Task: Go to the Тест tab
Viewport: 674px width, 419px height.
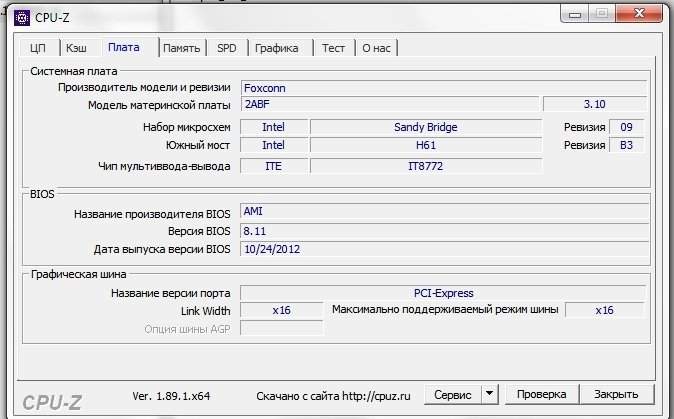Action: pos(333,48)
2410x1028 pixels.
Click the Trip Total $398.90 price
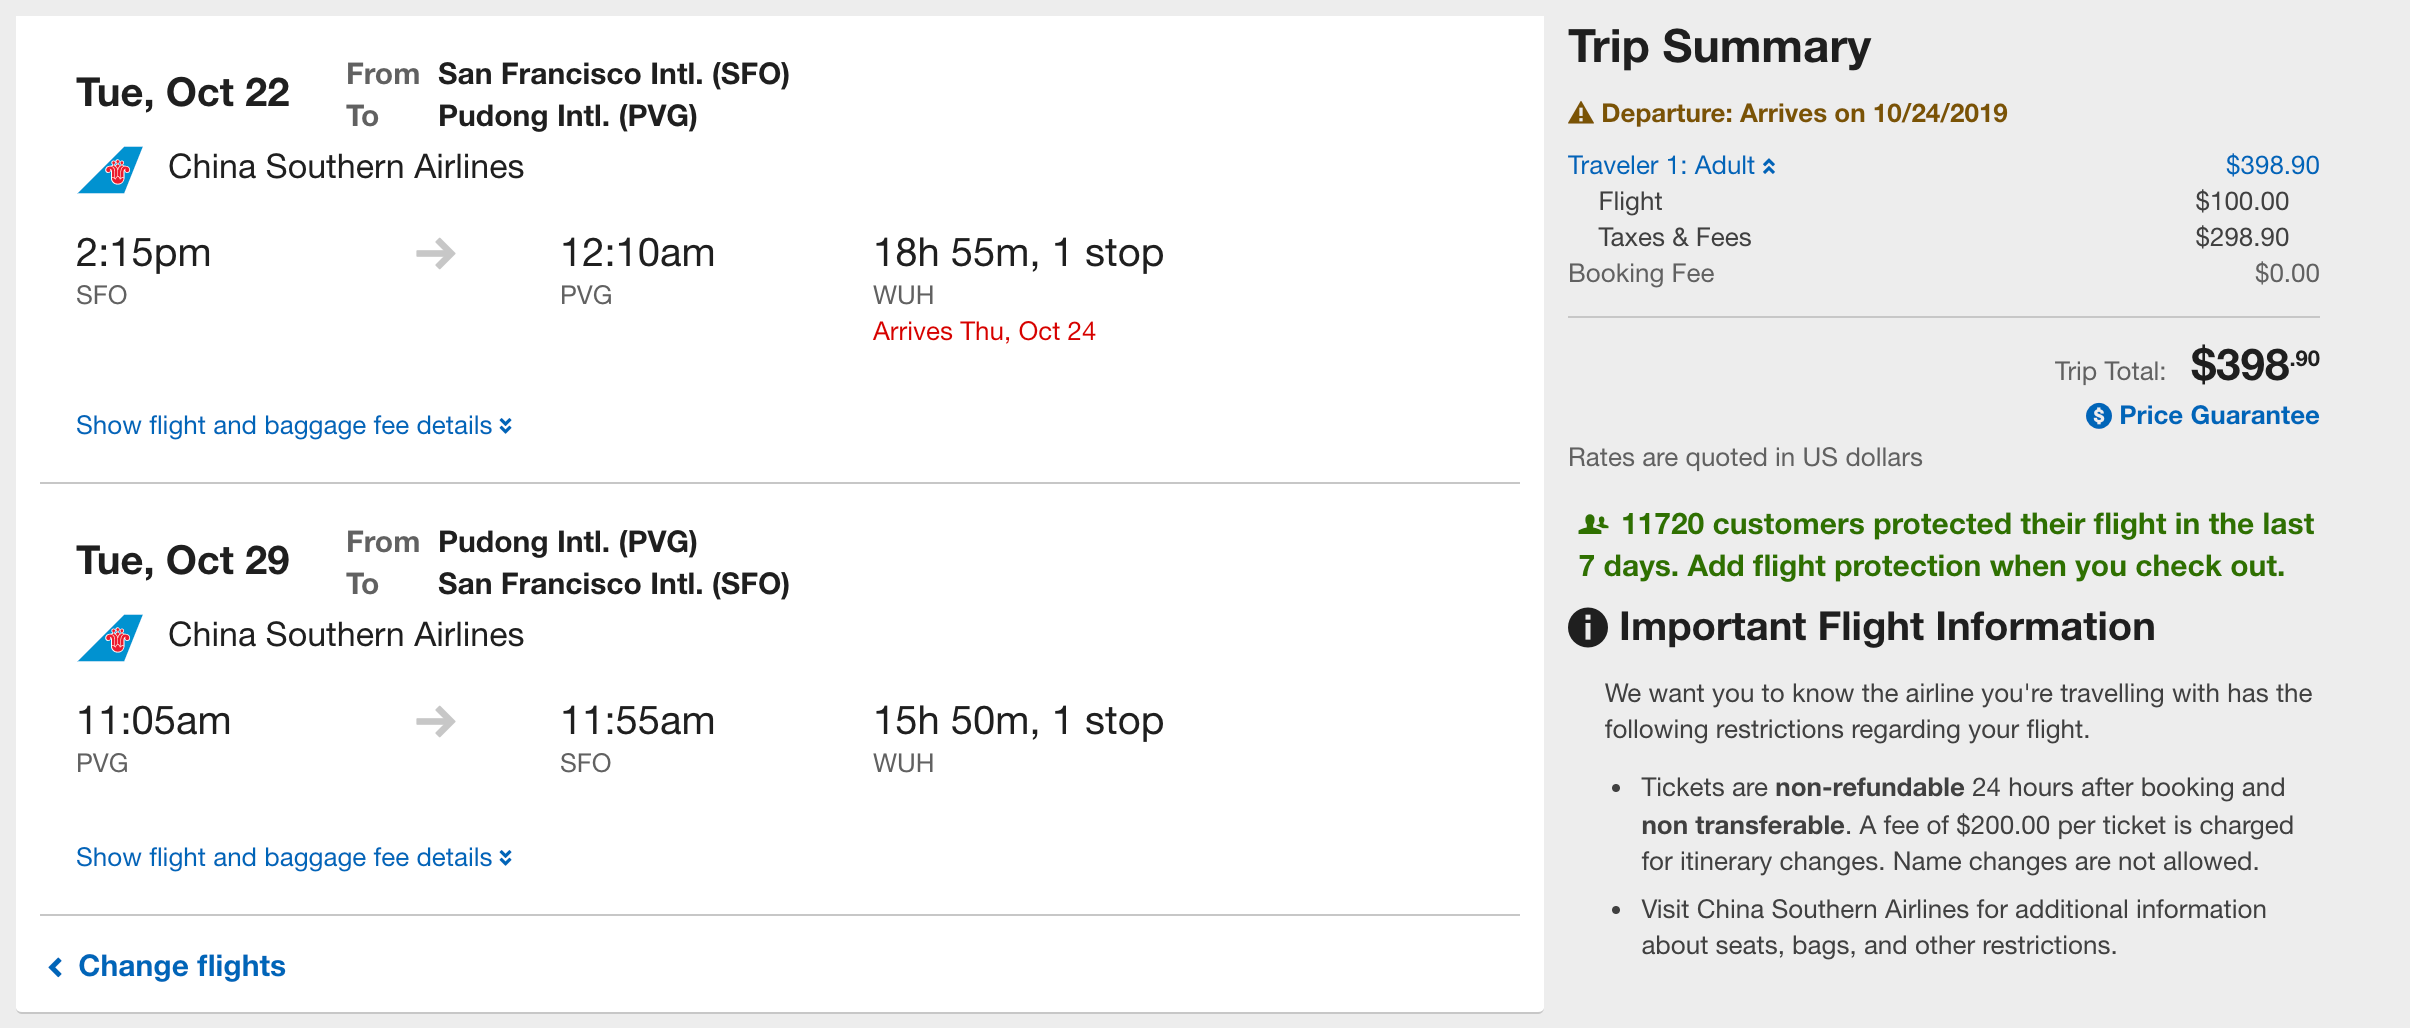coord(2255,366)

• **Goal of the exercise**
Transcribe every line of the rows above word for word, leaving out the pictures.

• **Reply**
Task: Go to the Тест tab
Viewport: 674px width, 419px height.
Action: pos(333,48)
2410x1028 pixels.
Click the Trip Total $398.90 price
coord(2255,366)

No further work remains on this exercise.